Unexpected Improvement of Hand Motor Function with a Left Temporoparietal Low-Frequency Repetitive Transcranial Magnetic Stimulation Regime Suppressing Auditory Hallucinations in a Brainstem Chronic Stroke Patient.

2017 
We here report paradoxical hand function recovery in a 61-year-old male tetra-paretic chronic patient following a stroke of the brainstem (with highly degraded right and abolished left hand finger flexion/extension disabling him to manipulate objects) who experienced insidious auditory hallucinations (AHs) 4 years after such event.

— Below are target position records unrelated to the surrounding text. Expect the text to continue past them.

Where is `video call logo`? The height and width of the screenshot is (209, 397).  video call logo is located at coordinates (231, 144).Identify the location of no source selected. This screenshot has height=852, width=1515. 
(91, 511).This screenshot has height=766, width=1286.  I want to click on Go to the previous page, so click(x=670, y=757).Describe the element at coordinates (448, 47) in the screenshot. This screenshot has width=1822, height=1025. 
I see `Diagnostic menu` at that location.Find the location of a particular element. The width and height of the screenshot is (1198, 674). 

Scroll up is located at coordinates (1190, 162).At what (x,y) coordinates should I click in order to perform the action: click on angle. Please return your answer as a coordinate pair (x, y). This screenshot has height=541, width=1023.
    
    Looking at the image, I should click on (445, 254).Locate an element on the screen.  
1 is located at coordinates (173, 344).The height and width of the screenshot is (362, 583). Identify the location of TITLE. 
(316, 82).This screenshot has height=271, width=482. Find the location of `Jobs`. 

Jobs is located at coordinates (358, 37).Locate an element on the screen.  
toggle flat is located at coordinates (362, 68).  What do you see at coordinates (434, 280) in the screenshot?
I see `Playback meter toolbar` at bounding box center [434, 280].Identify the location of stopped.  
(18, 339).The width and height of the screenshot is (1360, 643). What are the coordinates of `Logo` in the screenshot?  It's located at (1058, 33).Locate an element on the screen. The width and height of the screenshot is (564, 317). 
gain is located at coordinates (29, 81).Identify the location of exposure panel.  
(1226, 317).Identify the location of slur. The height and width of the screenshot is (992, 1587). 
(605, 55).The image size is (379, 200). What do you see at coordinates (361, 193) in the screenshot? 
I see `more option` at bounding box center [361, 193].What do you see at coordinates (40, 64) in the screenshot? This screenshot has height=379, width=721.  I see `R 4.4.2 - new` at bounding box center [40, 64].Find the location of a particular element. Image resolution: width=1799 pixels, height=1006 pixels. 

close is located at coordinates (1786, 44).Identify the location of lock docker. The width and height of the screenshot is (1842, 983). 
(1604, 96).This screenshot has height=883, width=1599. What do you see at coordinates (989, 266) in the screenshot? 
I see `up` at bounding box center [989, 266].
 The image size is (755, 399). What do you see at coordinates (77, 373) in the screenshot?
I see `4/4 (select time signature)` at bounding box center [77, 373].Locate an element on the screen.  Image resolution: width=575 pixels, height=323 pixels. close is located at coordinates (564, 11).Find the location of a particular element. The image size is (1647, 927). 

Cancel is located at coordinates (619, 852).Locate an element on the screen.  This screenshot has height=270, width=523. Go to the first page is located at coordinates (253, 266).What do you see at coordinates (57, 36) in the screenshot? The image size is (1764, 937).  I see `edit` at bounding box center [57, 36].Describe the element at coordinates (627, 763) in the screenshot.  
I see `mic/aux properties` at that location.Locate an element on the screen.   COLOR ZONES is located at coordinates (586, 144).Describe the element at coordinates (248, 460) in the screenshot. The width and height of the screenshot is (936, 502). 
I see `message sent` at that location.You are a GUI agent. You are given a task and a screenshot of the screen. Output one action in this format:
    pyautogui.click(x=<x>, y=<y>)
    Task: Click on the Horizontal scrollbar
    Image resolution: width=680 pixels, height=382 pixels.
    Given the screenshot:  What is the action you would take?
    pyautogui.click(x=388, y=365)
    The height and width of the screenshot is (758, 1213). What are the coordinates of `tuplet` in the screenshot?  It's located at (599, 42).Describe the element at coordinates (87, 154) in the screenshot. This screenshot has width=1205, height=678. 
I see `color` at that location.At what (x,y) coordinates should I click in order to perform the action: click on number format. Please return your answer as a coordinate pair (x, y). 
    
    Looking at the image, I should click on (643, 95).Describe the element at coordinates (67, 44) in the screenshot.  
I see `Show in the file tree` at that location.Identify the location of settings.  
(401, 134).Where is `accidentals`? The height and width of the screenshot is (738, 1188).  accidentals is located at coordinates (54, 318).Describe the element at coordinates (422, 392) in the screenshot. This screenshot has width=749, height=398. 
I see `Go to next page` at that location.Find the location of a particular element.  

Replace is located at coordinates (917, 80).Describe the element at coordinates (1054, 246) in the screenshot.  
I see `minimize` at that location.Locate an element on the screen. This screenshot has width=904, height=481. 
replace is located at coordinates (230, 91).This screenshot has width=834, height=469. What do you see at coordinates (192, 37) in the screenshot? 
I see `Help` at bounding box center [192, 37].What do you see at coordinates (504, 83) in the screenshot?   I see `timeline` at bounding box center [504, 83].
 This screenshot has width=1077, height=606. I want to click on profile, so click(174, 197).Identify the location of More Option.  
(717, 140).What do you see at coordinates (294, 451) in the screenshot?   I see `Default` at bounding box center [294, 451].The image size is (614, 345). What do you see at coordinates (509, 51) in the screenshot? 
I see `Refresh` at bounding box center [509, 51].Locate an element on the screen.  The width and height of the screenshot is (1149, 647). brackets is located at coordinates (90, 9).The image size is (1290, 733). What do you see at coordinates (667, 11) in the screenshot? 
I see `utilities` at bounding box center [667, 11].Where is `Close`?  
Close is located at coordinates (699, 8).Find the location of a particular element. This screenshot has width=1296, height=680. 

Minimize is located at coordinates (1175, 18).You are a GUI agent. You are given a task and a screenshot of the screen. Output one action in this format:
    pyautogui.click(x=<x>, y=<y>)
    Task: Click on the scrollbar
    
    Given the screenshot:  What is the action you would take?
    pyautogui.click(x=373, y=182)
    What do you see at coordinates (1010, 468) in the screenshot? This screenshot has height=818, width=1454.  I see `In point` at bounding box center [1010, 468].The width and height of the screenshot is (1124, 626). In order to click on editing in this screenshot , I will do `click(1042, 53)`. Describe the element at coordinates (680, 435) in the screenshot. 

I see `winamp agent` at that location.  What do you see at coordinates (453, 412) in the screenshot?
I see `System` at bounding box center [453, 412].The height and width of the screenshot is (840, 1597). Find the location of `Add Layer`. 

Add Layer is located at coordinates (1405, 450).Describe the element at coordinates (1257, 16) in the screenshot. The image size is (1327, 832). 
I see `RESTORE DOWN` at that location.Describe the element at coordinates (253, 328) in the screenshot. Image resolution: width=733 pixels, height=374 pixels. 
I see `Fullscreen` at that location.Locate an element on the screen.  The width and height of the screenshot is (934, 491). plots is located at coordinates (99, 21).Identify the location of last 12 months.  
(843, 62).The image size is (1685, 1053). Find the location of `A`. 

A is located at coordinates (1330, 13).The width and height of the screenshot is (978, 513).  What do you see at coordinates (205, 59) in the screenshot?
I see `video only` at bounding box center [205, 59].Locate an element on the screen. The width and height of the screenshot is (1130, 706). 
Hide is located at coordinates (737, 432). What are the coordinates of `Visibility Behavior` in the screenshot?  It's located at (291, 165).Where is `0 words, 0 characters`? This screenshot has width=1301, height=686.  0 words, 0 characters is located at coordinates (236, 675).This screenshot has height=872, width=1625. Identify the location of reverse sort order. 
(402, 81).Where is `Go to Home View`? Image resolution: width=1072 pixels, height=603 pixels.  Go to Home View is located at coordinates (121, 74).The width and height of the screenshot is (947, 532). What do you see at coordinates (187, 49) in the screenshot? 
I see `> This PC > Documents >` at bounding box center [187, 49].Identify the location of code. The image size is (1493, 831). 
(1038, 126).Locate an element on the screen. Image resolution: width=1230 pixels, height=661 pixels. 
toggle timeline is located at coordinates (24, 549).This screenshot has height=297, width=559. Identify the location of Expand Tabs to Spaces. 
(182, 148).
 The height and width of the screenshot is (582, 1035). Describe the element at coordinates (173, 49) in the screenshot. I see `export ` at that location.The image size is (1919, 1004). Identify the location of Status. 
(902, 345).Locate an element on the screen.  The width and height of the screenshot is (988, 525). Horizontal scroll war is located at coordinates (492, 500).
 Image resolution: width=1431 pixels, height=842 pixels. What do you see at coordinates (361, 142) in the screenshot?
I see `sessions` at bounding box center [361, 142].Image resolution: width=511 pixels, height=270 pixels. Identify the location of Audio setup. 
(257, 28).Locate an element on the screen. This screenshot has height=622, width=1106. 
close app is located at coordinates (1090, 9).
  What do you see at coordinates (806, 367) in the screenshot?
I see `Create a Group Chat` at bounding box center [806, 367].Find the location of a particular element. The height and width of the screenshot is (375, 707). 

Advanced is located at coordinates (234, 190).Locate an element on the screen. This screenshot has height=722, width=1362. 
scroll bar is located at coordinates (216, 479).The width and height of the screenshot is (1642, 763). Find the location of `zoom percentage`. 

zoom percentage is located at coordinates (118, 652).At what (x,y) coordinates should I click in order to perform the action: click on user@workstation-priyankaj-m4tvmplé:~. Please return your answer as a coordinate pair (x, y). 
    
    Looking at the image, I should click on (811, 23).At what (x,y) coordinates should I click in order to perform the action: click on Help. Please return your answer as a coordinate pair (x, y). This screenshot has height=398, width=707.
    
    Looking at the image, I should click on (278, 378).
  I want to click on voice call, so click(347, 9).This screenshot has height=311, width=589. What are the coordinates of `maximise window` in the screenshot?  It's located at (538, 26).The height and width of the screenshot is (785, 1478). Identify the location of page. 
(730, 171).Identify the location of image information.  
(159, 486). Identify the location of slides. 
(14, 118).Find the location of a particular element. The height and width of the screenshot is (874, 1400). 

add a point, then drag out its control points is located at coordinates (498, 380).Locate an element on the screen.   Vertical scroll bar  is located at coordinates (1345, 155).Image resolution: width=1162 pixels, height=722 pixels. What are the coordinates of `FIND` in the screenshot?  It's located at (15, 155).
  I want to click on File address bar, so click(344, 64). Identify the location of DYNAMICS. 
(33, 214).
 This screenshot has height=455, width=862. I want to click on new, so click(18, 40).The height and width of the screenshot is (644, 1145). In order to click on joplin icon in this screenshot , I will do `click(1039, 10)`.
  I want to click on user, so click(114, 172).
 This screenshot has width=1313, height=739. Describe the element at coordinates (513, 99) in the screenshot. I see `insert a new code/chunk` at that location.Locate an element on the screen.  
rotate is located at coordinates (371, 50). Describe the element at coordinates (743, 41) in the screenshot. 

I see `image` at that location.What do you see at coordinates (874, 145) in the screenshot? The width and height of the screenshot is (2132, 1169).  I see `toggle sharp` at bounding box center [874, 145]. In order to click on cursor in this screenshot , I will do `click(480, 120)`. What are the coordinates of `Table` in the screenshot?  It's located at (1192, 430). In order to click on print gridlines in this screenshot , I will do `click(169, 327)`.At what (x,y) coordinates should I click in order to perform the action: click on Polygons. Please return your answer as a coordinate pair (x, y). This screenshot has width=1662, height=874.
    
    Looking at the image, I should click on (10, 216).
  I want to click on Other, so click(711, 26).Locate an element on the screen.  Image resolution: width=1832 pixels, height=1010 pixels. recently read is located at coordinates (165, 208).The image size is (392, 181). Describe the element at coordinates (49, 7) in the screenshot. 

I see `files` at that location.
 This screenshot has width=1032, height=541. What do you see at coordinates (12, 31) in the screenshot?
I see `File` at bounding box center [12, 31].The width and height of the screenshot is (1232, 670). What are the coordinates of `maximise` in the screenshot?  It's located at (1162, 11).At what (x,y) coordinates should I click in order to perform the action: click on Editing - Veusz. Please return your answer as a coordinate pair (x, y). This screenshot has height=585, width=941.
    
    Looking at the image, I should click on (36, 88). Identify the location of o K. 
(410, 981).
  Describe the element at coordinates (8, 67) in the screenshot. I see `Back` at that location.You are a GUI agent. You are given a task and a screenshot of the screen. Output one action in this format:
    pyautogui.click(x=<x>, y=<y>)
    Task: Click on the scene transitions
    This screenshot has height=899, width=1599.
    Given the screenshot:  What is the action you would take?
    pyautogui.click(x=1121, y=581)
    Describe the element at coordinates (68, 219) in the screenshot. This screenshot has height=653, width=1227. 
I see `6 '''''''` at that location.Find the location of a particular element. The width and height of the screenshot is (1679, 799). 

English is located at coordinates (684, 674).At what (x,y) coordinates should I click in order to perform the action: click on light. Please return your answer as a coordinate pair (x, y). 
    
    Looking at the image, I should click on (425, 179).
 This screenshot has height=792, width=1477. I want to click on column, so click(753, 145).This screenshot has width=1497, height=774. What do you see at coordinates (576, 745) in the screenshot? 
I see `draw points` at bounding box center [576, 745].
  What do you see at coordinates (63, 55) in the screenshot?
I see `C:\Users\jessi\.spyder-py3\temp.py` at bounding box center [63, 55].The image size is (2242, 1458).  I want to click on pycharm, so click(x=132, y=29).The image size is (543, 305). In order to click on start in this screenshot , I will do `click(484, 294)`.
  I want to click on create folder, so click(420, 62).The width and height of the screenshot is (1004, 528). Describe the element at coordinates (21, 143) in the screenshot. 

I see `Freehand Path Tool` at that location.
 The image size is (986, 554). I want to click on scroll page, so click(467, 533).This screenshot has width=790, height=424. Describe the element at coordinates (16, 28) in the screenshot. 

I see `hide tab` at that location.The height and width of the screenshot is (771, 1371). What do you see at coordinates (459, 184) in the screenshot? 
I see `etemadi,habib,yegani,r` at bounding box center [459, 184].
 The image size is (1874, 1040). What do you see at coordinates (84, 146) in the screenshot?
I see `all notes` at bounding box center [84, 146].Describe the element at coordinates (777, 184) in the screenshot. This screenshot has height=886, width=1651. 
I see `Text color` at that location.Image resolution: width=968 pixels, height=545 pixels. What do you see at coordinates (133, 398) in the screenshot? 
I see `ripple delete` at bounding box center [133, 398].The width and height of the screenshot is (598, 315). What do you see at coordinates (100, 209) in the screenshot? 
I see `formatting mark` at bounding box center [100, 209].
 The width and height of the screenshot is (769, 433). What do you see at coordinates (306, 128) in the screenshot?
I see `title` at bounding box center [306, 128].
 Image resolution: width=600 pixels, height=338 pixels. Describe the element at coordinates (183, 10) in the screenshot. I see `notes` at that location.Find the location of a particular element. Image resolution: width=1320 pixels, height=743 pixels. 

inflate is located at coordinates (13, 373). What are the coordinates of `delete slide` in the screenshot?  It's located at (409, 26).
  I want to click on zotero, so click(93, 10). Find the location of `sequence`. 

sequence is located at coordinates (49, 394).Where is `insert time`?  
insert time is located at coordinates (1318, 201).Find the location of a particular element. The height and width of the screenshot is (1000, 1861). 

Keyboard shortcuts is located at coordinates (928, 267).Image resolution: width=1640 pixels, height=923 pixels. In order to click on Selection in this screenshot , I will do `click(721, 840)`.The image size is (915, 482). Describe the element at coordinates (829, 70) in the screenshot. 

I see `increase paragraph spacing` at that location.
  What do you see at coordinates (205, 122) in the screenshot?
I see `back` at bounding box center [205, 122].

Symptomatic treatment for AHs was provided with periodical double sessions of low-frequency rTMS (daily 1Hz, 2x1200 pulses interleaved by 1h interval) delivered to the left temporo-parietal junction across two periods of 5 weeks and 3 weeks, respectively. At the end of each stimulation period, AHs disappeared completely. Most surprisingly and totally unexpectedly, the patient experienced beneficial improvements of long-lasting impairments in his right hand function. Detailed examination of onset and offset of rTMS stimulation regimes strongly suggests a temporal relation with the remission and re-appearance of AHs and also with a fragile but clinically meaningful improvements of right (but not left) hand function contingent to the accrual of stimulation sessions. On the basis of post-recovery MRI structural and functional evidence, mechanistic hypotheses that could subtend such unexpected motor recovery are critically discussed.